• _TASK DETAILS_:
Write out the data exactly, beginning with the line containing "Task: Collapse the 周边商品管理 menu chevron" and continuing through the line containing "should pyautogui.click(x=581, y=588).", with both of those lines included.

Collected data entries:
+ + + + +

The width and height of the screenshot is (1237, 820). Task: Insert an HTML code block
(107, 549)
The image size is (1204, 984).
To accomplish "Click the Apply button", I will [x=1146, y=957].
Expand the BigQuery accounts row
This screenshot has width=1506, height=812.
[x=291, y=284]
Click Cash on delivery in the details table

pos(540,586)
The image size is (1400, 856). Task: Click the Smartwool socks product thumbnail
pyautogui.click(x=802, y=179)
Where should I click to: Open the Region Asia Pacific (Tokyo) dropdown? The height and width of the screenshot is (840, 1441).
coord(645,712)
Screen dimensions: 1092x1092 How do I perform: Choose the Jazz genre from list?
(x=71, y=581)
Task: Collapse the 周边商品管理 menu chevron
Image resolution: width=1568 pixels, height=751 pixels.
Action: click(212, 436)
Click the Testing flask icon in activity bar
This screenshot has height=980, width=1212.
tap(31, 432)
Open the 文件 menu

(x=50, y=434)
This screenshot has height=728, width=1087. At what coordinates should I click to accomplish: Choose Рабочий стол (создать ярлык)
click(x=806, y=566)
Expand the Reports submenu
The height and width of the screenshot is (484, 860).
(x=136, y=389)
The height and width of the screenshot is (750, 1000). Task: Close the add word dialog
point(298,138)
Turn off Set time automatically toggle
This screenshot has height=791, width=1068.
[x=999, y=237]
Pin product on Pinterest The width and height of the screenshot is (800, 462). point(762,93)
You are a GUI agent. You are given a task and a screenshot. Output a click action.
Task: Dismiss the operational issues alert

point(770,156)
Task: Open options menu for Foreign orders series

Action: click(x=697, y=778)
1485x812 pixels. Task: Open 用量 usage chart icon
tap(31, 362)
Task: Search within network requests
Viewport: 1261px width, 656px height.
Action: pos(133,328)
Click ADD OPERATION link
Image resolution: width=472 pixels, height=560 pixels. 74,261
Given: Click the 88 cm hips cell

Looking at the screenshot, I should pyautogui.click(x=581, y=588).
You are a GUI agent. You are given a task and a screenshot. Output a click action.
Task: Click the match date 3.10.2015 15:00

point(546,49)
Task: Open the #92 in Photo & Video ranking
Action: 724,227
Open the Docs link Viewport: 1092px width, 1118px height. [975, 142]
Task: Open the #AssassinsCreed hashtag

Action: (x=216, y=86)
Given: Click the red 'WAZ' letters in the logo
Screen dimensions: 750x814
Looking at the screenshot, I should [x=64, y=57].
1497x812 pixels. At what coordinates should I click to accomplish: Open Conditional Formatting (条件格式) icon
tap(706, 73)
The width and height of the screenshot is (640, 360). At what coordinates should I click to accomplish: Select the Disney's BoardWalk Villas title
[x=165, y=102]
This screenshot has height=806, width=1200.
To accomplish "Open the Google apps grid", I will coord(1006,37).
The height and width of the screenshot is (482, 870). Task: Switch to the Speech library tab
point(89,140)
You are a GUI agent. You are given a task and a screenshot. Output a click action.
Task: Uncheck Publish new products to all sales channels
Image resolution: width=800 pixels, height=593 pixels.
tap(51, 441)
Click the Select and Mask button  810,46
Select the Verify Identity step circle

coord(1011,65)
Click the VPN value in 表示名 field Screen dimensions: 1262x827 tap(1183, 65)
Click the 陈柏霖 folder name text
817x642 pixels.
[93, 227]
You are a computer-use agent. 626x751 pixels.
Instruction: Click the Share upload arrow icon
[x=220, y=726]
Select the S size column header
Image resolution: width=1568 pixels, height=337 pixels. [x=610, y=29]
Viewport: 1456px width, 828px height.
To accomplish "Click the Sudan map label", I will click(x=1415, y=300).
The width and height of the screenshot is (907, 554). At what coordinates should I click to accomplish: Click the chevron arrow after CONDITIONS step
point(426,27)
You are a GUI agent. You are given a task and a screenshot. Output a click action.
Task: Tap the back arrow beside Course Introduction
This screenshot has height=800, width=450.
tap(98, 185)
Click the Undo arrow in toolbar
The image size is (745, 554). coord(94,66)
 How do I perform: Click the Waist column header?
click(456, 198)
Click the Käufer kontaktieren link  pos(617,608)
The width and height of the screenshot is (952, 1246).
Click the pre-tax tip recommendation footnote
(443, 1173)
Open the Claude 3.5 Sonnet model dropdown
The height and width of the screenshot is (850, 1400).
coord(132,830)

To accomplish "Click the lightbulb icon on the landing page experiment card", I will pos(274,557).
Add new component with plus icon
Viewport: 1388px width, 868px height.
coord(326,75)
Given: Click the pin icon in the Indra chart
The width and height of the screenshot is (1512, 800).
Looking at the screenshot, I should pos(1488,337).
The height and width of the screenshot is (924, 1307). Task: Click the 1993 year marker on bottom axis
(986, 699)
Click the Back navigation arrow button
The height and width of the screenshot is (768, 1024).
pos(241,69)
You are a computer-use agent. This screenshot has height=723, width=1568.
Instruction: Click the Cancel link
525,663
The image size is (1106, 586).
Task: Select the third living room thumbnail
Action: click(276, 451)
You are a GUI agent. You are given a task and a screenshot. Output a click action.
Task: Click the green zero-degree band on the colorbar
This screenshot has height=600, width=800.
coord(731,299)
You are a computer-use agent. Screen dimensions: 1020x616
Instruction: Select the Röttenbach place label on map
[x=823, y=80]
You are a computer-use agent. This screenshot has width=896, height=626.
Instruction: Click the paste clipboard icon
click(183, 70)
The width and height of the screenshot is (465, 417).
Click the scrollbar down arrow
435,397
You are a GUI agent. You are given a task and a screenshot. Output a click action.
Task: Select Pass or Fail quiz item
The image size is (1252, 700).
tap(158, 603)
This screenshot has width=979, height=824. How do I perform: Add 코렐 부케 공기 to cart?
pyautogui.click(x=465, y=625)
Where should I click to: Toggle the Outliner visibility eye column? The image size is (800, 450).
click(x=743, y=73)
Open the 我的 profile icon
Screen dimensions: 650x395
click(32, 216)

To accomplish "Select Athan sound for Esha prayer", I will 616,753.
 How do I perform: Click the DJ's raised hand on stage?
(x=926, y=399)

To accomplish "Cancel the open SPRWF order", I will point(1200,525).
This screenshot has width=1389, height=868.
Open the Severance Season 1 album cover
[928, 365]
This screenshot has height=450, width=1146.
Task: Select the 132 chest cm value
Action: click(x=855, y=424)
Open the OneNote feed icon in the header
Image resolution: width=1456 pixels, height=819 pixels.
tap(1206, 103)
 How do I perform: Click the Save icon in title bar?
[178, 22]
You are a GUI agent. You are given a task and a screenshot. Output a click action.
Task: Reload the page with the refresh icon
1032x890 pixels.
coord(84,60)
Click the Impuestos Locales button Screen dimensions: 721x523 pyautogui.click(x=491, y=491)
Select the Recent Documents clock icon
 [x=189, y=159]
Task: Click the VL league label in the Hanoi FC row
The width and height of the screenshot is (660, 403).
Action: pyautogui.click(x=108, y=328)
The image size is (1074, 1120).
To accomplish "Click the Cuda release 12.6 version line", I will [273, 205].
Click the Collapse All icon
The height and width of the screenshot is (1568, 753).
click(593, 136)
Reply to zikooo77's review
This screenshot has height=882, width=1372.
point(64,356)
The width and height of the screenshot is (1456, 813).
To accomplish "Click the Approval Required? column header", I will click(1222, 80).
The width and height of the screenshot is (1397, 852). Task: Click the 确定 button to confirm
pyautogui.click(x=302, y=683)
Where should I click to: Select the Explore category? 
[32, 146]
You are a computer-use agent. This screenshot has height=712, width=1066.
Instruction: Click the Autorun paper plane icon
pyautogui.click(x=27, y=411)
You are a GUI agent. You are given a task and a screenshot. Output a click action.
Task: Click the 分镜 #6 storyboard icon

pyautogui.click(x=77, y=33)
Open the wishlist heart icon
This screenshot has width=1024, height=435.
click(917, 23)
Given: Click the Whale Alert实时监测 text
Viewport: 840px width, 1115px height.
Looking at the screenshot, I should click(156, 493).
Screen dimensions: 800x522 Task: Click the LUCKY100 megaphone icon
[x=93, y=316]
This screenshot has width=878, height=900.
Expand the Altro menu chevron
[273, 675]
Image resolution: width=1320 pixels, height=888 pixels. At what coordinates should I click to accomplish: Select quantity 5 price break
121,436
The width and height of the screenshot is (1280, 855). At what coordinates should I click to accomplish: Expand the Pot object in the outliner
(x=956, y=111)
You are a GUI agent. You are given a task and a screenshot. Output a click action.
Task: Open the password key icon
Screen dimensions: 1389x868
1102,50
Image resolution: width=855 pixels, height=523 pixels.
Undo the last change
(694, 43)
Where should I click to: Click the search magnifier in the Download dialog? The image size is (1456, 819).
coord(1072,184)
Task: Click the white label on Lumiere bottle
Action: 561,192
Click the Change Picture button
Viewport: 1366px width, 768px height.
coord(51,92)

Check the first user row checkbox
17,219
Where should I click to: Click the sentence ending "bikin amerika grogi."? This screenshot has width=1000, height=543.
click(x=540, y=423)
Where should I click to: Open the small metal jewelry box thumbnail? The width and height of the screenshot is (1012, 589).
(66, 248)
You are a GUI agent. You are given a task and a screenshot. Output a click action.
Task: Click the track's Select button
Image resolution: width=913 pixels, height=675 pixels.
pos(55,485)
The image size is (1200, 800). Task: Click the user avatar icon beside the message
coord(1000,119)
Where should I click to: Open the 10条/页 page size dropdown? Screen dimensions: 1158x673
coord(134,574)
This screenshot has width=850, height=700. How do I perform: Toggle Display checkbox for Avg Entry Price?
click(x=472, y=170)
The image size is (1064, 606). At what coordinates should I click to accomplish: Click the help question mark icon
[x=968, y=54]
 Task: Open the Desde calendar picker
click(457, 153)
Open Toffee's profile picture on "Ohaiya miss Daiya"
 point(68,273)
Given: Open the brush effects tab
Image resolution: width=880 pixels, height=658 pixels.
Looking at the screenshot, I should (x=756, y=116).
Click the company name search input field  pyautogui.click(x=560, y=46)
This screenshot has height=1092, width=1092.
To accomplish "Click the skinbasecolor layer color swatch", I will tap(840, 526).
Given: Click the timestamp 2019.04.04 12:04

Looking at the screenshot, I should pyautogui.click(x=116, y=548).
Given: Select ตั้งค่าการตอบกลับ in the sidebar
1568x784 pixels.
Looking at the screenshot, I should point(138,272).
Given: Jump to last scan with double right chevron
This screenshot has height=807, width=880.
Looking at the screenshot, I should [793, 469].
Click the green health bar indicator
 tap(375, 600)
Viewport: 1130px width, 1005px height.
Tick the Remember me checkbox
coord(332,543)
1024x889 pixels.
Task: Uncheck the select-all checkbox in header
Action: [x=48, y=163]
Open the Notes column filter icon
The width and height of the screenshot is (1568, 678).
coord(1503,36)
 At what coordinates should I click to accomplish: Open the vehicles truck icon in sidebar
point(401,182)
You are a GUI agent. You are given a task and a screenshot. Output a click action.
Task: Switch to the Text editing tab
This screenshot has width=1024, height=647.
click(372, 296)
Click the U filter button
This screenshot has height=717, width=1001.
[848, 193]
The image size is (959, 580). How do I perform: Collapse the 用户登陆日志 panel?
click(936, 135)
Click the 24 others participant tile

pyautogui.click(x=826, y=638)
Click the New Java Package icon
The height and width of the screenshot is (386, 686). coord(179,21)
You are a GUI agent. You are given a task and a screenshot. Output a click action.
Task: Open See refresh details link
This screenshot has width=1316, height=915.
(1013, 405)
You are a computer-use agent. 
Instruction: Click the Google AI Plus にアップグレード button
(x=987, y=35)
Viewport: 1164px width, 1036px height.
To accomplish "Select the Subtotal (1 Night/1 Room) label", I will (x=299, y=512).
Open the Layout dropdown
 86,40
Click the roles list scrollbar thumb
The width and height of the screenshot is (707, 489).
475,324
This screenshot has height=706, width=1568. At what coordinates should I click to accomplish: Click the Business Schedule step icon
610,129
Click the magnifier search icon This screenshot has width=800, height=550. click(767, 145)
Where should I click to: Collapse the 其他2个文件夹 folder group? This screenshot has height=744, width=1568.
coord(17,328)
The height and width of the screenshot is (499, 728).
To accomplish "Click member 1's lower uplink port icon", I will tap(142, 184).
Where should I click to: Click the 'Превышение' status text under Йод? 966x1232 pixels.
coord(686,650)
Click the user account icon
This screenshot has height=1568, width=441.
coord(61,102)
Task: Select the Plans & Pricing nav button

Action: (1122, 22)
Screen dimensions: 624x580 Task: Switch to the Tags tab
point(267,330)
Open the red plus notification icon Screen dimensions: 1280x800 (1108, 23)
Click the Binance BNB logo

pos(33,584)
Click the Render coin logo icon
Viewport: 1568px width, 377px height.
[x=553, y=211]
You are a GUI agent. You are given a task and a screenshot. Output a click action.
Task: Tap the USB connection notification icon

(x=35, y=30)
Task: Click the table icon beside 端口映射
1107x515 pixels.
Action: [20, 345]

+ + + + +

• _EXERCISE RESULT_:
Task: Collapse the 周边商品管理 menu chevron
Image resolution: width=1568 pixels, height=751 pixels.
Action: click(212, 436)
Click the Testing flask icon in activity bar
This screenshot has height=980, width=1212.
tap(31, 432)
Open the 文件 menu

(x=50, y=434)
This screenshot has height=728, width=1087. At what coordinates should I click to accomplish: Choose Рабочий стол (создать ярлык)
click(x=806, y=566)
Expand the Reports submenu
The height and width of the screenshot is (484, 860).
(x=136, y=389)
The height and width of the screenshot is (750, 1000). Task: Close the add word dialog
point(298,138)
Turn off Set time automatically toggle
This screenshot has height=791, width=1068.
[x=999, y=237]
Pin product on Pinterest The width and height of the screenshot is (800, 462). point(762,93)
You are a GUI agent. You are given a task and a screenshot. Output a click action.
Task: Dismiss the operational issues alert

point(770,156)
Task: Open options menu for Foreign orders series

Action: click(x=697, y=778)
1485x812 pixels. Task: Open 用量 usage chart icon
tap(31, 362)
Task: Search within network requests
Viewport: 1261px width, 656px height.
Action: pos(133,328)
Click ADD OPERATION link
Image resolution: width=472 pixels, height=560 pixels. 74,261
Given: Click the 88 cm hips cell

Looking at the screenshot, I should pyautogui.click(x=581, y=588).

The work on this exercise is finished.